Direction: In the stretch from the start of the data through the line containing "This screenshot has", substitute "Return" for "Output". Give those lines back with nothing else altered.

[Entries for locating text and elements]
....
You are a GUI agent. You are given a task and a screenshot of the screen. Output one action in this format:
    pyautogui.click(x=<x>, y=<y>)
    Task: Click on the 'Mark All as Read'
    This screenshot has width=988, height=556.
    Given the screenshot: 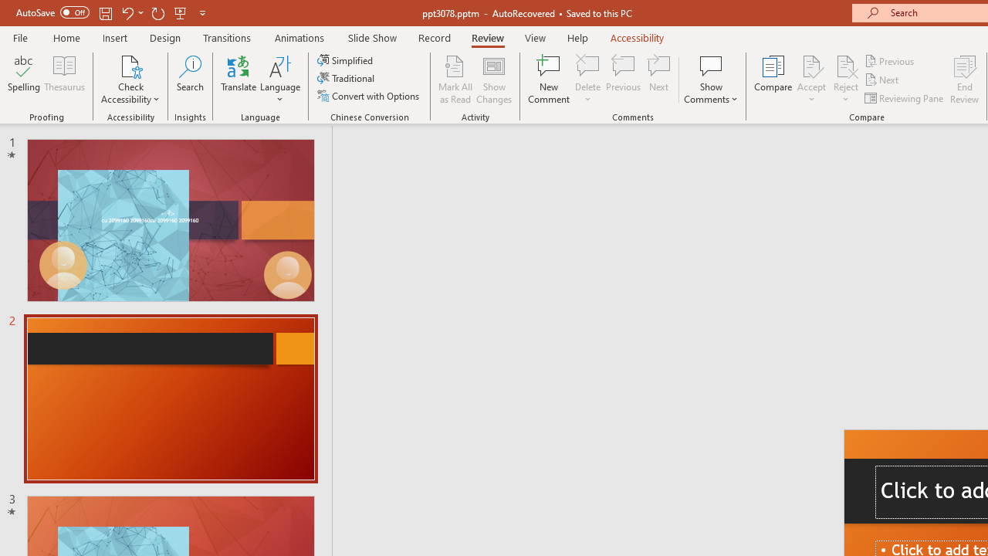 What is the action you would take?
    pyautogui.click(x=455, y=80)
....
Problem solution:
You are a GUI agent. You are given a task and a screenshot of the screen. Return one action in this format:
    pyautogui.click(x=<x>, y=<y>)
    Task: Click on the 'Mark All as Read'
    This screenshot has width=988, height=556.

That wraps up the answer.